Pixel coordinate grounding data:
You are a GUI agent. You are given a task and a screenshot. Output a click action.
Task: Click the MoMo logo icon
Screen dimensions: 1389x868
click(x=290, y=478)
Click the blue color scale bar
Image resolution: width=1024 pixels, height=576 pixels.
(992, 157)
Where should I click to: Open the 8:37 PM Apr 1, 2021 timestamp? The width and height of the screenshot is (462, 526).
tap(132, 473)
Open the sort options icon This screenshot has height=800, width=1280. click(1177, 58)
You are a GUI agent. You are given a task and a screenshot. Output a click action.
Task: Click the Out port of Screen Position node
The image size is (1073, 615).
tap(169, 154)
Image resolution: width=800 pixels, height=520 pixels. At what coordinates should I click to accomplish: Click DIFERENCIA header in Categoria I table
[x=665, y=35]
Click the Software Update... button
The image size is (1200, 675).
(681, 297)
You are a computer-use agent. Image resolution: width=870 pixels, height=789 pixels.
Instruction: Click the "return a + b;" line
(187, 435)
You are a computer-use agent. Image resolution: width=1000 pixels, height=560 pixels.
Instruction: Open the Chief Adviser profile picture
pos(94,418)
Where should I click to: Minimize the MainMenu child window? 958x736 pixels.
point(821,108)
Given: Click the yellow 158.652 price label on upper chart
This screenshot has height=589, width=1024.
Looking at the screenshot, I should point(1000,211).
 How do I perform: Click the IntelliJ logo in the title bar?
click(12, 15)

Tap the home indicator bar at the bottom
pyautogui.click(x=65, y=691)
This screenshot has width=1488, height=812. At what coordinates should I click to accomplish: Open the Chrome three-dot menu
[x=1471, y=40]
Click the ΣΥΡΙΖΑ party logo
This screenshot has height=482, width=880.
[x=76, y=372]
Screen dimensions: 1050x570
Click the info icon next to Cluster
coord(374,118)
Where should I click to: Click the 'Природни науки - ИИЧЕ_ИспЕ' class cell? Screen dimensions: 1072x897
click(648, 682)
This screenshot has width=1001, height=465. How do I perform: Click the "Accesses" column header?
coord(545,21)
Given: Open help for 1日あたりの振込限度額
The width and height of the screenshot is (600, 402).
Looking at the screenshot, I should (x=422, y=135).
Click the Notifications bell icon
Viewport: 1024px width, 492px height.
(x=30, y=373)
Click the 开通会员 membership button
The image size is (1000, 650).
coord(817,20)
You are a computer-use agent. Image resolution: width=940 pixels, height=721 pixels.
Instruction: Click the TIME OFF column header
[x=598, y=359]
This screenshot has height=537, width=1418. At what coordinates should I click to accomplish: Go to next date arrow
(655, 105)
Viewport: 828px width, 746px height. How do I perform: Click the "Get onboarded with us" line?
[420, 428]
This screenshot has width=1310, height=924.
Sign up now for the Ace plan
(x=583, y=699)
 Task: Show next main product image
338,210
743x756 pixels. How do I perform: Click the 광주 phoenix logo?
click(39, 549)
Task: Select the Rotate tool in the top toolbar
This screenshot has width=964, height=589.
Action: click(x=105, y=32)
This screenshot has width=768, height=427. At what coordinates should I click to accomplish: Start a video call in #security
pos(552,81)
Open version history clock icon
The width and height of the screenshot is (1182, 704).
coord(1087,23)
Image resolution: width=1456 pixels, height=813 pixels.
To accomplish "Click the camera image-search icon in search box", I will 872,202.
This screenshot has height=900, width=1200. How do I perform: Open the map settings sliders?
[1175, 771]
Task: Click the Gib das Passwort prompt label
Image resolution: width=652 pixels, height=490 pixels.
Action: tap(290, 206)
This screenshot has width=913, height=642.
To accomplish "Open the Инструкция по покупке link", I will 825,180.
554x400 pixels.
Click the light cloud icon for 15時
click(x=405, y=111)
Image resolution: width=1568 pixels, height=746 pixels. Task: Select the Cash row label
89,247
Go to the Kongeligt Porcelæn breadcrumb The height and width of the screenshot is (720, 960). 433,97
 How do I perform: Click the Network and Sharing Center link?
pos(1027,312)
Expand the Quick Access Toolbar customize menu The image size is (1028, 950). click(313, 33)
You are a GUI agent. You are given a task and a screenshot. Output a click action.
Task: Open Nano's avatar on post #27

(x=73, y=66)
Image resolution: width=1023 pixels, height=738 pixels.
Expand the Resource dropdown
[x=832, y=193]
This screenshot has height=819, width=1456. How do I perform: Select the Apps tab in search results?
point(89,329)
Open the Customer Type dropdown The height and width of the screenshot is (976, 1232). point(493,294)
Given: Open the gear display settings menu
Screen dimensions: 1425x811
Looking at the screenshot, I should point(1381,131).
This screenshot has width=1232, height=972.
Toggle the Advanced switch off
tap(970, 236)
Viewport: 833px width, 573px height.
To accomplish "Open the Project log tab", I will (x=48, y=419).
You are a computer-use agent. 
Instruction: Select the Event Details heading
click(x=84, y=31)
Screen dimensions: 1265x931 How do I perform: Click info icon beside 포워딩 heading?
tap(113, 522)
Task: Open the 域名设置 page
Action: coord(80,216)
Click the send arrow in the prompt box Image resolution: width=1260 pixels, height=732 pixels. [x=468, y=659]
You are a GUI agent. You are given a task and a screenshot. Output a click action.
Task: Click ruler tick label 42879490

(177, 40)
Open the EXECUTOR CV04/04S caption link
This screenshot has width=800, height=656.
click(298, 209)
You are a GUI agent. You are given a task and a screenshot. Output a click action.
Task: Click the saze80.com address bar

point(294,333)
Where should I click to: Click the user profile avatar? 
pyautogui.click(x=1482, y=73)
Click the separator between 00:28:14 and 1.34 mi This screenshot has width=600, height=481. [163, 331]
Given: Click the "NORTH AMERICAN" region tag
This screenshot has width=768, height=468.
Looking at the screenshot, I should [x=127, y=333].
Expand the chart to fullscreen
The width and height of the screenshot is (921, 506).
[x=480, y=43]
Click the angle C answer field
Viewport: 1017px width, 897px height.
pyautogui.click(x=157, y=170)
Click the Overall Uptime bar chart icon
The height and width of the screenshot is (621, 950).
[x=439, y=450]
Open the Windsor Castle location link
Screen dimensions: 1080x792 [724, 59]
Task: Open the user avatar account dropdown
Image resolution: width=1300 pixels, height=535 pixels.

Your instructions: Whenever a line above contains "computer", copy that line.

Solution below:
You are a computer-use agent. Image resolution: width=870 pixels, height=789 pixels.
You are a computer-use agent. Image resolution: width=1000 pixels, height=560 pixels.
You are a computer-use agent. Image resolution: width=940 pixels, height=721 pixels.
You are a computer-use agent. 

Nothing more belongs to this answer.